A significant new report outlines how companies can transition from damaging practices to those that support nature restoration. This comes amid growing concerns about nature loss in the UK.

Global Scientific Assessment and Business Implications
The assessment was conducted by the Intergovernmental Science-Policy Platform on Biodiversity and Ecosystem Services (Ipbes), incorporating input from leading scientists and receiving approval from 150 governments.
Matt Jones, co-author and representative of the UN World Conservation Monitoring Centre in Cambridge, emphasized the stakes for businesses, stating:
"Businesses can either lead the way or 'ultimately risk extinction... both of species in nature, but potentially also their own'."
Ipbes highlighted that all businesses, even those seemingly distant from natural ecosystems, depend on ecosystem services such as clean water and fertile soils, which nature provides without cost.
Prof Stephen Polasky, co-chair of the report, remarked on the paradox businesses face:
"The loss of biodiversity is among the most serious threats to business, yet the twisted reality is that it often seems more profitable to businesses to degrade biodiversity than to protect it."
Calls for Clear Business Metrics on Biodiversity
Leigh Morris, International Director of The Wildlife Trusts, a consortium of UK wildlife charities, responded to the report by underscoring the need for actionable tools:
"We need clear metrics and toolkits so businesses can get their own houses in order on biodiversity."
He further noted that for many UK businesses, engagement with nature protection has shifted from being a "nice-to-do" to a "must-do".
Steart Marshes: A Model for Nature and Business Collaboration
An illustrative example of cooperation between business and nature is found at Steart Marshes in Somerset.
Here, farmers and conservationists jointly manage land to support both wildlife and agricultural productivity. Grazing cattle help maintain habitats for birds, insects, and plants.

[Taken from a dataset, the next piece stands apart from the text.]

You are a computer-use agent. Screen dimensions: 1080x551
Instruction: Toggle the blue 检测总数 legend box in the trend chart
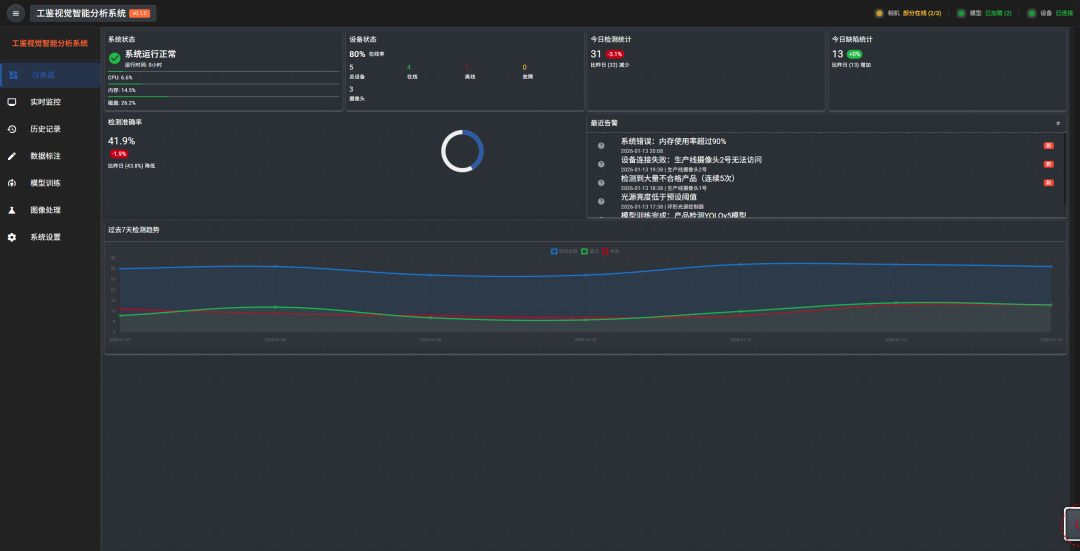point(554,251)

Local farmer Andy Darch explained the role of the cattle in conservation efforts:
"They are eating different types of grasses and trampling areas that are important for wildlife. And because they are eating such a variety of plants, it produces a really high-quality beef at the end of the day."

Steart Marshes also exemplifies how nature restoration can benefit local communities. Newly engineered flood banks protect nearby villages from rising waters, while wetlands contribute to carbon absorption and pollution reduction.
Alys Laver of the Wildfowl and Wetlands Trust, which manages the reserve, highlighted the synergy between farming and conservation:
"Not only are those flood banks an engineering marvel, they're providing flood protection for the local villages. On the back of that we're getting a product the farmers can utilise. So it's not a loss of farming it's just a change."

Everyday Incentives Driving Nature's Decline
The report identified routine incentives that contribute to the ongoing decline of nature.
It emphasized that better stewardship of nature is not a remote environmental concern but a fundamental challenge for every corporate boardroom.
Despite this, fewer than 1% of publicly reporting companies include information about their biodiversity impacts in their reports.